26 September 2015

This is a Feature, Not a Bug

The fact that the nominee for head of the FDA has extensive financial ties to the pharmaceutical industry should come as no surprise.

The revolving door has been spinning just as fast during the Obama administration as it ever has been:
It seems to be the season of the revolving door

in health care. The latest version got some media attention, because it involves one of the most important health care leadership positions in the US government, the Director of the Food and Drug Administration (FDA). However, the case actually seems much more serious than what the media has recently reported.

………

The only fly in the ointment was the matter of Dr Califf's ties to industry. The WSJ article included,
Diana Zuckerman, president of the National Center for Health Research, a Washington-based group focusing on medical-product safety, questioned his ties to the drug industry.

'Dr.
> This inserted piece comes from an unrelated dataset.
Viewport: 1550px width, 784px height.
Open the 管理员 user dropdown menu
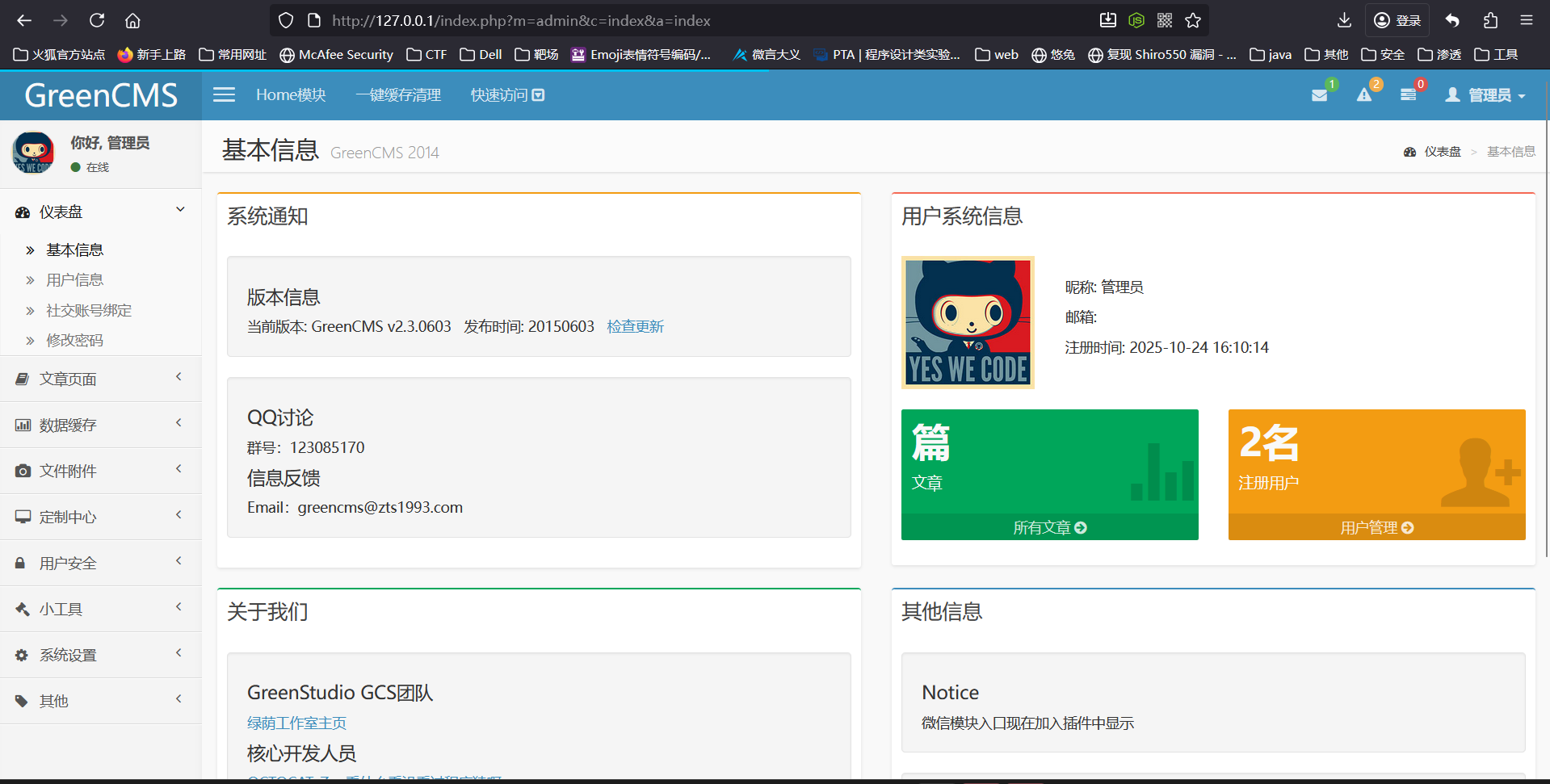pos(1485,95)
Califf’s expertise and his close ties to the pharmaceutical industry are both well-known,' she said. 'His ties to industry have been a source of great concern to public-health experts when he was previously considered for FDA commissioner, and those ties raise important questions about this nomination.'

The MedPage Today article noted that Public Citizen's Health Research Group stated,
'During his tenure at Duke University, Califf racked up a long history of extensive financial ties to multiple drug and device companies, including Amgen, Astra-Zeneca, Eli Lilly, Johnson & Johnson, Merck Sharpe & Dohme and Sanofi-Aventis, to name a few,' Michael Carome, MD, the group's director, said in a statement. 'Strikingly, no FDA commissioner has had such close financial relationships with industries regulated by the agency prior to being appointed.'

………

'There are some who believe his relationship with [the drug industry] may be a problem, but most see it as a value-added factor in building a functional, more streamlined relationship with the industry in order to improve the speed with which truly effective and quality drugs and devices are made available, mitigate the excessive costs associated with pharmaceuticals, and influence policies and practices intended to improve health status.'
If that doesn't scare the hell out of you, it should.

What that nameless source just said is that this is the sort of guy who could make the approval of a drug like Thalidomide go through more smoothly.